EXERCISE INSTRUCTIONS:
• a. Condense the paragraph beginning "LISp-Miner is oriented on work" in the LISp-Miner passage into a short bulleted list that keeps its main facts.
• b. In the LISp-Miner passage, reproduce the wording verbatim from "Since the 1960s, the" to "rule-like) knowledge patterns.".

TEXT PROVIDED:
###

Since the 1960s, the GUHA method has been implemented several times on different computer platforms. We will describe the GUHA procedures which are currently implemented in the LISp-Miner system in the next Section. These procedures differ in the types of knowledge patterns that are produced on the output.

3.2 The LISp-Miner system

LISp-Miner, a freely available system that has, since 1996, been developed at the University of Economics, Prague, implements various GUHA procedures that mine for different types of (mostly rule-like) knowledge patterns.

LISp-Miner is oriented on work with categorical attributes. We can distinguish between binary attributes (that can have only two values, e.g., the attribute “gender”), nominal attributes (that can have more than two values and the values are not ordered, e.g., the attribute “color”), and ordinal attributes (that can have more than two values but their values are ordered, e.g., the attributes “education” or “military rank”). Numeric attributes must be discretized (turned into intervals) in advance before running any of the mining procedures. The data preprocessing module LMDataSource can be used to do this – the module offers an equidistant discretization (the created intervals have the same width values), equifrequent discretization (the created intervals contain roughly the same numbers of examples) or discretization where the intervals are defined by the user.

###

EXTRACTED ENTRIES:
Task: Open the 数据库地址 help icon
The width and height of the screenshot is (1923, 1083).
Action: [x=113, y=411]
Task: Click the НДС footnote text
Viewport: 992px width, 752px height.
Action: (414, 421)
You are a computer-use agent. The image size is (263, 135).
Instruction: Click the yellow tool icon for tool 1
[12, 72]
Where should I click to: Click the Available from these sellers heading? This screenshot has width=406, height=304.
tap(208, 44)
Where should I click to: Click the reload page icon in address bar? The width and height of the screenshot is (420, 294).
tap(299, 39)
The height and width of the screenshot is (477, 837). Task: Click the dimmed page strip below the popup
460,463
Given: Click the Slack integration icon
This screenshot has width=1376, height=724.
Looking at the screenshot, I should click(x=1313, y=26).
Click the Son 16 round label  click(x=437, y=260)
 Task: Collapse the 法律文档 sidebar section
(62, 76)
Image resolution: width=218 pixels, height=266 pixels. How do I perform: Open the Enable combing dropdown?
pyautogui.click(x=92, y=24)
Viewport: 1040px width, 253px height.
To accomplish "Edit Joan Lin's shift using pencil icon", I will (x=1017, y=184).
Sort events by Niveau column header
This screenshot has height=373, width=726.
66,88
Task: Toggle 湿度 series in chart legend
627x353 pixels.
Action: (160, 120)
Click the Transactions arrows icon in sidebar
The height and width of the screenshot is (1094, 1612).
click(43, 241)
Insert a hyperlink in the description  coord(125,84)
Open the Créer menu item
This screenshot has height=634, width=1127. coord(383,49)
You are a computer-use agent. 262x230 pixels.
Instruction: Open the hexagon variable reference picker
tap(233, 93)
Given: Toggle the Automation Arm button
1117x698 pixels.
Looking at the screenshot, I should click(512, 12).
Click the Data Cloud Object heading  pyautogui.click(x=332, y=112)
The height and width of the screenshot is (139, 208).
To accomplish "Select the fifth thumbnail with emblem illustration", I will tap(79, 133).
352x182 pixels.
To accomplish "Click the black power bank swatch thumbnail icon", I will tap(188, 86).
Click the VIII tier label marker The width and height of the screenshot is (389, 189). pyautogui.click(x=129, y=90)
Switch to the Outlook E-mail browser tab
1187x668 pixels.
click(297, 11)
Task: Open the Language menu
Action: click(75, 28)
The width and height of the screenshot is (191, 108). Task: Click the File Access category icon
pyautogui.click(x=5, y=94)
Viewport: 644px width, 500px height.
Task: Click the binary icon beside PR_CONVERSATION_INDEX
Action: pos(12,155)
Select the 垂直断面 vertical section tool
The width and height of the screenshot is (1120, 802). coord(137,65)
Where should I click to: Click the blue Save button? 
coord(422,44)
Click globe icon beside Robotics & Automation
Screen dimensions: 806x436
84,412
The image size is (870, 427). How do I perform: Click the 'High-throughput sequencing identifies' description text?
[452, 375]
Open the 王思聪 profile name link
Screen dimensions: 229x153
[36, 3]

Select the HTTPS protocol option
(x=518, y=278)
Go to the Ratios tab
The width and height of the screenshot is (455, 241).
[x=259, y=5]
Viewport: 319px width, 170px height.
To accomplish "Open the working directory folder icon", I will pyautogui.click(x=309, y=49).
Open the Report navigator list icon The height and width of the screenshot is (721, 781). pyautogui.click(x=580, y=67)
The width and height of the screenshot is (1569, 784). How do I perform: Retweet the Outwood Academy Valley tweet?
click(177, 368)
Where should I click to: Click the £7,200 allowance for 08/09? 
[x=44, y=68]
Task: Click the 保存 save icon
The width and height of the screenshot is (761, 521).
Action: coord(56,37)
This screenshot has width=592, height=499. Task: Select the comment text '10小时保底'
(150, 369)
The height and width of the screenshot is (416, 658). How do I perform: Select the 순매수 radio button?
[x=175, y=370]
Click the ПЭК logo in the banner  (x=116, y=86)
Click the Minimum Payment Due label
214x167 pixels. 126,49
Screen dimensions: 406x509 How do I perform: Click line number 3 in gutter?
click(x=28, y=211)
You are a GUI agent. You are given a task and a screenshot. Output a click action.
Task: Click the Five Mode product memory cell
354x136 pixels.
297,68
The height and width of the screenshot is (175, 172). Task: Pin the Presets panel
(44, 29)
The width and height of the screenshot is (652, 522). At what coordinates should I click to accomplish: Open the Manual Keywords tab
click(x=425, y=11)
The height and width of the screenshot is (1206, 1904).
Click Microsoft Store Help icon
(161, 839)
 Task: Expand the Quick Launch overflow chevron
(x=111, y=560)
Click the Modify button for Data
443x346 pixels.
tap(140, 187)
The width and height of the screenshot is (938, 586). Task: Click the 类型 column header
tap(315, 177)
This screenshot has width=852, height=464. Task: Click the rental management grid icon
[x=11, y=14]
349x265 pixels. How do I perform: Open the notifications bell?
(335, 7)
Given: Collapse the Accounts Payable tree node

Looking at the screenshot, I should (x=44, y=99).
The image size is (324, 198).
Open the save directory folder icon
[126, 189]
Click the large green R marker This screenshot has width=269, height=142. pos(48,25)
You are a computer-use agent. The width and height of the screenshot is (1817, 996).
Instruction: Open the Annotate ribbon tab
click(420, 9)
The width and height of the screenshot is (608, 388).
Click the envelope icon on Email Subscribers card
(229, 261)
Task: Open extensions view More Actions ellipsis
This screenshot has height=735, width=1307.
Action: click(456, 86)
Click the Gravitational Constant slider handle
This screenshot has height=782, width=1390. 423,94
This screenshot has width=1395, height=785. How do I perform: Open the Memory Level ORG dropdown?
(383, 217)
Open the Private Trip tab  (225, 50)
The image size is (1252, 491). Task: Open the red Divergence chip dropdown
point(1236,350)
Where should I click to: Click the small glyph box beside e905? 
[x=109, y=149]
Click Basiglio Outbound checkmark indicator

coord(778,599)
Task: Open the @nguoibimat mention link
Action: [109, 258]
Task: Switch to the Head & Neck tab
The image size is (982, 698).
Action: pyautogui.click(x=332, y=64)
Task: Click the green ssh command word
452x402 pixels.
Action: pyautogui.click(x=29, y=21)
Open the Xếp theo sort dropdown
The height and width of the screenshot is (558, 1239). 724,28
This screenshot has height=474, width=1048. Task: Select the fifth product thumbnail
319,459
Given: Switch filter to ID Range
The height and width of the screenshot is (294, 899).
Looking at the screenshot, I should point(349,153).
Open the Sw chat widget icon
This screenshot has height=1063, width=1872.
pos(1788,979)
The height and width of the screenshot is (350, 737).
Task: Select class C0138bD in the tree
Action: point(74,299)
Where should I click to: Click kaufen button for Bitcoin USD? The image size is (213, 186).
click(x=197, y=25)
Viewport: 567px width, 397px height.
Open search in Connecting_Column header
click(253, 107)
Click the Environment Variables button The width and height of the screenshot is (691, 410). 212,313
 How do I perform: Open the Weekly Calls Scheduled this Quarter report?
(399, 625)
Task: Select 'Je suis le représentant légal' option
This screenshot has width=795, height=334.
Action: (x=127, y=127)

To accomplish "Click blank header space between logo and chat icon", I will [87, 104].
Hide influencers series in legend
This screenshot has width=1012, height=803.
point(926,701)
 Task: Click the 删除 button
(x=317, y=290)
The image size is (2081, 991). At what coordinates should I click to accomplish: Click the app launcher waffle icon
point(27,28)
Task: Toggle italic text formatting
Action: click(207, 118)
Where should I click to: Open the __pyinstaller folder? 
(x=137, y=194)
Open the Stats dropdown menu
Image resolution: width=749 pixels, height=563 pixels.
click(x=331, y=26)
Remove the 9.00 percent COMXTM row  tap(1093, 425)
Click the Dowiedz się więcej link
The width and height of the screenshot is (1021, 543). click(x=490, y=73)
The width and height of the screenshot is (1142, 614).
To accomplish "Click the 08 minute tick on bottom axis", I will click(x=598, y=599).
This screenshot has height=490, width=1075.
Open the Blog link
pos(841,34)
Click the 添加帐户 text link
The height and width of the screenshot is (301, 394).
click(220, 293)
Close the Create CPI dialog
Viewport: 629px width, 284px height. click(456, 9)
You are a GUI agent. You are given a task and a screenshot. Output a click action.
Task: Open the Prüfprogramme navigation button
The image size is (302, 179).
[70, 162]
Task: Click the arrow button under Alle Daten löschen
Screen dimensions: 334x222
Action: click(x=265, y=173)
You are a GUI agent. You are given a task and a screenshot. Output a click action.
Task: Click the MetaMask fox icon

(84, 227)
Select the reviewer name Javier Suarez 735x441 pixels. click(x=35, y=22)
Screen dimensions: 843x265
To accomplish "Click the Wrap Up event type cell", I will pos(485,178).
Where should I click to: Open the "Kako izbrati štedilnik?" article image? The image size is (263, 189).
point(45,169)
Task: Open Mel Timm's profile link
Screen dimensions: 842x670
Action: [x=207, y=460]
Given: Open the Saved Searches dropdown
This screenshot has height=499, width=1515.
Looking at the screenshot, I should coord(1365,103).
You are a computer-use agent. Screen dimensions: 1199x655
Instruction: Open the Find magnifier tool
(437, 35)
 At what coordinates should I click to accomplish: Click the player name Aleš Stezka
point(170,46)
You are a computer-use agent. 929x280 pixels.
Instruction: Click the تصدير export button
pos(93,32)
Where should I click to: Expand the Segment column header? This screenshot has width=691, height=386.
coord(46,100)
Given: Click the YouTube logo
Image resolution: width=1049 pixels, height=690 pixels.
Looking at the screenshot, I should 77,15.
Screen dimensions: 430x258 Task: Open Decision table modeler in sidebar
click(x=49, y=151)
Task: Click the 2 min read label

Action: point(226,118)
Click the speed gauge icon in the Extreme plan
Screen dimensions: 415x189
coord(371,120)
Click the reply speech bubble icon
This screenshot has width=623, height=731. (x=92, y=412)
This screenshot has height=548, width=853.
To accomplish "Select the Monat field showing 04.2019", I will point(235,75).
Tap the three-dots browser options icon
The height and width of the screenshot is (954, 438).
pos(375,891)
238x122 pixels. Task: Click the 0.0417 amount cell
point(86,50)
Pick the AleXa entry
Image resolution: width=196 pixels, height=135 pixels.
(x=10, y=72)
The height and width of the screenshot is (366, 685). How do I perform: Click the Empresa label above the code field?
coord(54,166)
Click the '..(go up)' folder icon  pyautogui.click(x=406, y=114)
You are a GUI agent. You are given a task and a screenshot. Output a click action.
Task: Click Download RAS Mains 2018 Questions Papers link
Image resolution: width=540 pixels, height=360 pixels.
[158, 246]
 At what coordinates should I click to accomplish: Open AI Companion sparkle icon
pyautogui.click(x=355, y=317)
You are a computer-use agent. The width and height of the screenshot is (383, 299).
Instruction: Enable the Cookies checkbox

###

EXPECTED OUTPUTS:
• a.
- LISp-Miner works with categorical attributes of three kinds:
  - binary: only two values (e.g., "gender")
  - nominal: more than two unordered values (e.g., "color")
  - ordinal: more than two ordered values (e.g., "education," "military rank")
- Numeric attributes must be discretized into intervals before any mining procedure runs.
- The preprocessing module LMDataSource handles this with three options:
  - equidistant: intervals of equal width
  - equifrequent: intervals with roughly equal numbers of examples
  - user-defined intervals

• b.
Since the 1960s, the GUHA method has been implemented several times on different computer platforms. We will describe the GUHA procedures which are currently implemented in the LISp-Miner system in the next Section. These procedures differ in the types of knowledge patterns that are produced on the output.

3.2 The LISp-Miner system

LISp-Miner, a freely available system that has, since 1996, been developed at the University of Economics, Prague, implements various GUHA procedures that mine for different types of (mostly rule-like) knowledge patterns.